▶ [本文]
+-------+
Total Recall


2012年8月11日(土)「トータル・リコール」

TOTAL RECALL・2012・米/加・1時間58分

日本語字幕:丸ゴシック体下、林 完治/シネスコ・サイズ(デジタル、Shot on Red)/ドルビー・デジタル、DATASAT、SDDS

(米PG-13指定)

公式サイト
http://www.totalrecall.jp/
(情報少。全国の劇場リストはあり)
+-------+
▶ [保存データ]

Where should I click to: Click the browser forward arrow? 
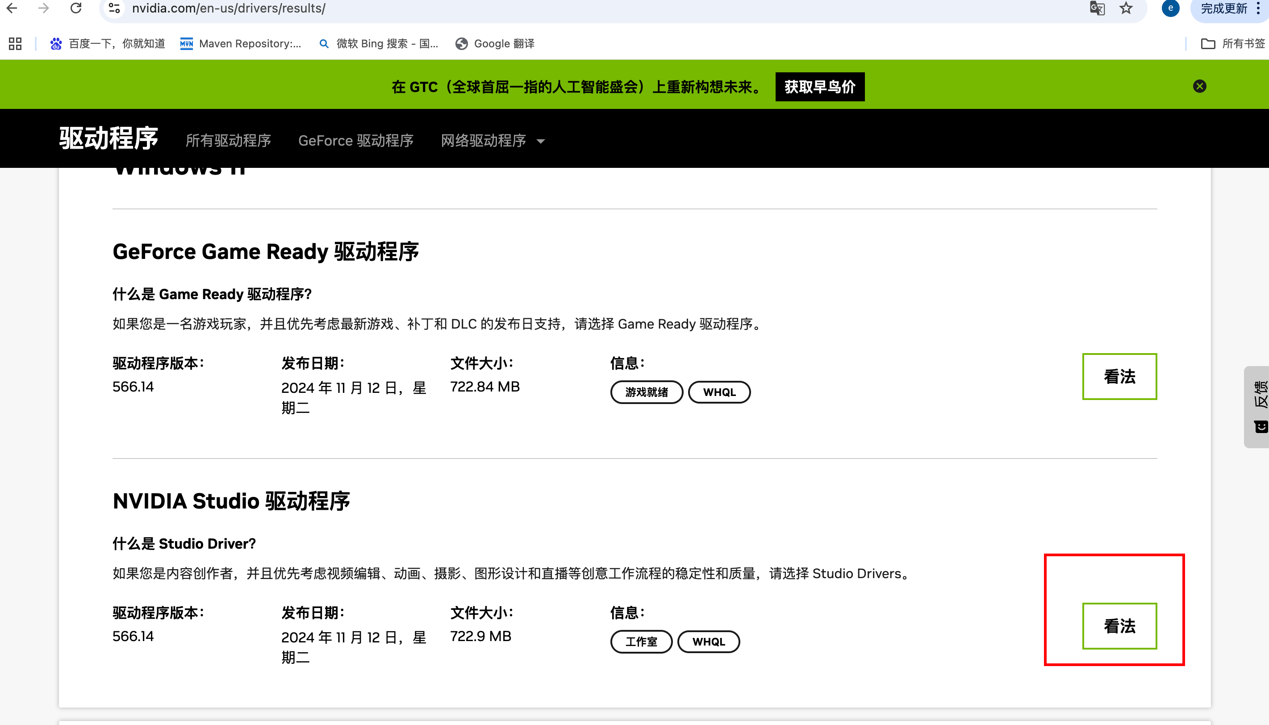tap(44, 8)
+-------+
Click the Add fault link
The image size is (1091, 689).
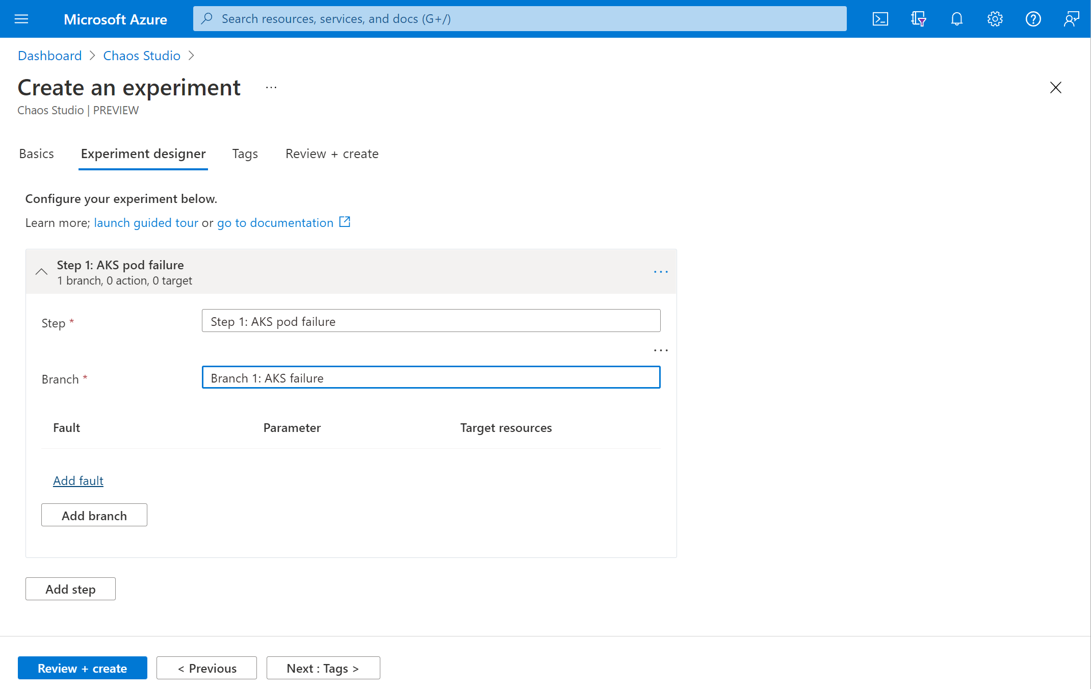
+-------+
▶ [課題 1]
「トータル・リコール」の映画情報に出てくる音響方式を、全部書き出してください。
▶ [課題 2]
「トータル・リコール」の映画情報の続きを、最後の一文のあとから書き継いでください。
データの行は、本文とは別のところから持ってきたものです。

▶ [回答 1]
ドルビー・デジタル、DATASAT、SDDS

▶ [回答 2]
21世紀末、地球は汚染されブリテン連邦(UFB)と、その地球の裏側にあたるコロニーしか居住可能な地域はなかった。労働者階級のワーカーズが暮らすのはコロニーで、フォールと呼ばれる巨大な装置で、毎日、地球を横断して通勤していた。美しい妻ローリー(ケイト・ベッキンセール)とともにコロニーに住む工場労働者のダグラス・クエイド(コリン・ファレル)は、毎日ロボット警官のシンセティック隊に追われる悪夢に悩まされていた。そして、ある日、昇進の夢も断たれ、毎日同じことの繰返しに嫌気が差し、脳に直接働きかけて希望する記憶に書き換えてくれるというリコール社を訪れる。ところが、そこへ警官隊が現れ銃撃戦となるが、クエイドは勝手に体が動き、反射的に警官隊を皆殺しにしてしまう。家へ逃げ帰ったクエイドに、今度は妻のローリーが襲いかかってくる。からくも逃げたクエイドの前に、いつも悪夢で一緒に逃げている女が現れ、エアカーに乗れと言う。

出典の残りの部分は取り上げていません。